"Lo que sufre el presidente Zelaya ahí dentro -decía una ardorosa zelayista- es eso, una tortura, porque lo que Micheletti ha ordenado es verdaderamente torturarlo al no dejarlo dormir".
Ah, Dios, y cómo le hacen y ¿por qué? pregunto curiosa. "¿Acaso no saben ustedes lo que sucede en donde lo tienen?"
La verdad que no -respondo- y no veo como enterarme, toda vez que usted y yo estamos en Miami y no en la capital catracha.
"Mi estimada amiga -me dijo la mujer- al pobre del presidente Zelaya no sólo lo tienen iluminado con potentes reflectores apenas cae la noche..."
¿Qué lo iluminan? -pregunto intrigada- ¿acaso para que luzca como temprano árbol de navidad?
"No, a él directamente no, sino que lanzan reflectores a la residencia diplomática, pero da lo mismo, porque las luces son tan potentes que no dejan dormir a nadie dentro y hay algo peor: lo torturan con música de siete de la mañana a una de la madrugada".
Ahí si que me puse a investigar. ¿Acaso le ponían música grupera con ese fin?
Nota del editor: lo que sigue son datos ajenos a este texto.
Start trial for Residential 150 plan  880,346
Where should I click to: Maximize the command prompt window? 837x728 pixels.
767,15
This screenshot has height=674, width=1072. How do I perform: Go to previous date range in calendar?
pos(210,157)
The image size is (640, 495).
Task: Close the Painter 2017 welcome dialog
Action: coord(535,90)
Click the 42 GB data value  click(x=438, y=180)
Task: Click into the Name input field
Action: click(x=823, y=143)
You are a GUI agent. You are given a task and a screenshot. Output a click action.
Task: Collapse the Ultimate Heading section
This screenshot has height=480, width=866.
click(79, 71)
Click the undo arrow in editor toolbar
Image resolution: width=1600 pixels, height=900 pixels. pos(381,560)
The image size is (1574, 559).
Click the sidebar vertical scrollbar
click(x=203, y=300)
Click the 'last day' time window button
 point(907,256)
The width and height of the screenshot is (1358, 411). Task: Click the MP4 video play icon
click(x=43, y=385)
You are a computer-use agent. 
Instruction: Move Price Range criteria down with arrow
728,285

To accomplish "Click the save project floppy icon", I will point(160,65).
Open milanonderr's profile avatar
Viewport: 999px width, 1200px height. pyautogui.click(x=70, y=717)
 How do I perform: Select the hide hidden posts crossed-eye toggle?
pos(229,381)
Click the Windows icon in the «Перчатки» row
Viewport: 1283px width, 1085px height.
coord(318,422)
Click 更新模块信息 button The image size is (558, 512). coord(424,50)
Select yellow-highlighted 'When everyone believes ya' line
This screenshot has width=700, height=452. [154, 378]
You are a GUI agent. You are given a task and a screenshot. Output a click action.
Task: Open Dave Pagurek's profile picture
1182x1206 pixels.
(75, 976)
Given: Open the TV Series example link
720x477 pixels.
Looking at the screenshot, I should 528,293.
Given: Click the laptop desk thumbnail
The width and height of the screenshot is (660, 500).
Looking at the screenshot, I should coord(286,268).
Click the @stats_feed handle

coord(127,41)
No, no, de inmediato descarté la posibilidad, toda vez que recordé que Zelaya, vestido como el mejor de los norteños, con chaleco y sombrero, gustaba cantar ese famoso género musical mexicano a voz en cuello, por lo que en vez de enojarse debería estar contento. Entonces, ¿Cómo es posible que lo torturen con la escala musical?
Muy sencillo, me dice la furibunda zelayista: ¿Imagina lo que el presidente siente cuando amanece con Paquita la del Barrio, cantando a toda hora "Rata de dos patas"?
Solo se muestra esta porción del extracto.